3 replies to this topic

[bsengez]

Hi,
I cloned my genes into pGEX-2T expression vector. I checked my inserts via colony PCR and the results are okey. But when I digest the plasmid to see my insert, it becomes a problem. There is something at expected level, but it is not an exact band, something imaginary. I checked all my stocks, primers, transformed it (I used BL21 compotent cell, because I will use the vectors in protein purification. Does it affect restriction enzyme efficiency?) again, but all same. I cannot solve the problem. Any help would be appreciated.
Burcu

[pito]

can you upload a picture here from what you see?

[phage434]

You should not clone directly into BL21 cells.  The transformation efficiency is very low, making the transformation harder than it should be.  Also, the quality of the plasmid DNA prepared from the cells is low, due to the presence of endA endonuclease.  I don't know what an "imaginary" band looks like, but it doesn't sound like something I'd want to depend on.

[bsengez]

These were my constructs from previous years. I have made subclones, transformed them into DH5alpha and sequenced. Everything was okey. I just want to check my stocks in BL21 whether something is wrong, but I forgot that BL21-DE3 competents have endA, really thanks.

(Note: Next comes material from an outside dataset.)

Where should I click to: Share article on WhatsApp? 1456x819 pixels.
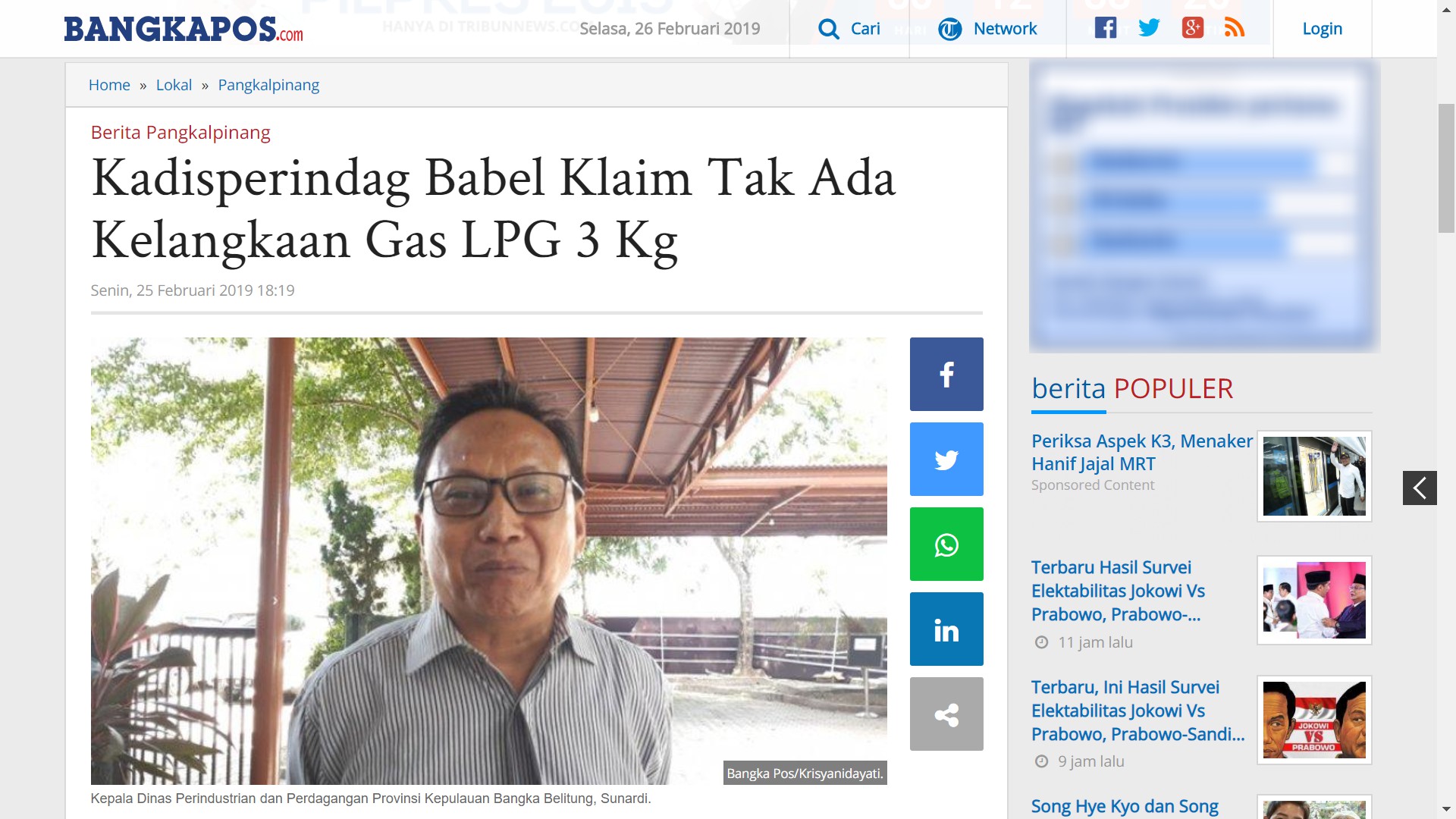pyautogui.click(x=946, y=544)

phage434, on Dec 13 2009, 11:59 AM, said:

You should not clone directly into BL21 cells.  The transformation efficiency is very low, making the transformation harder than it should be.  Also, the quality of the plasmid DNA prepared from the cells is low, due to the presence of endA endonuclease.  I don't know what an "imaginary" band looks like, but it doesn't sound like something I'd want to depend on.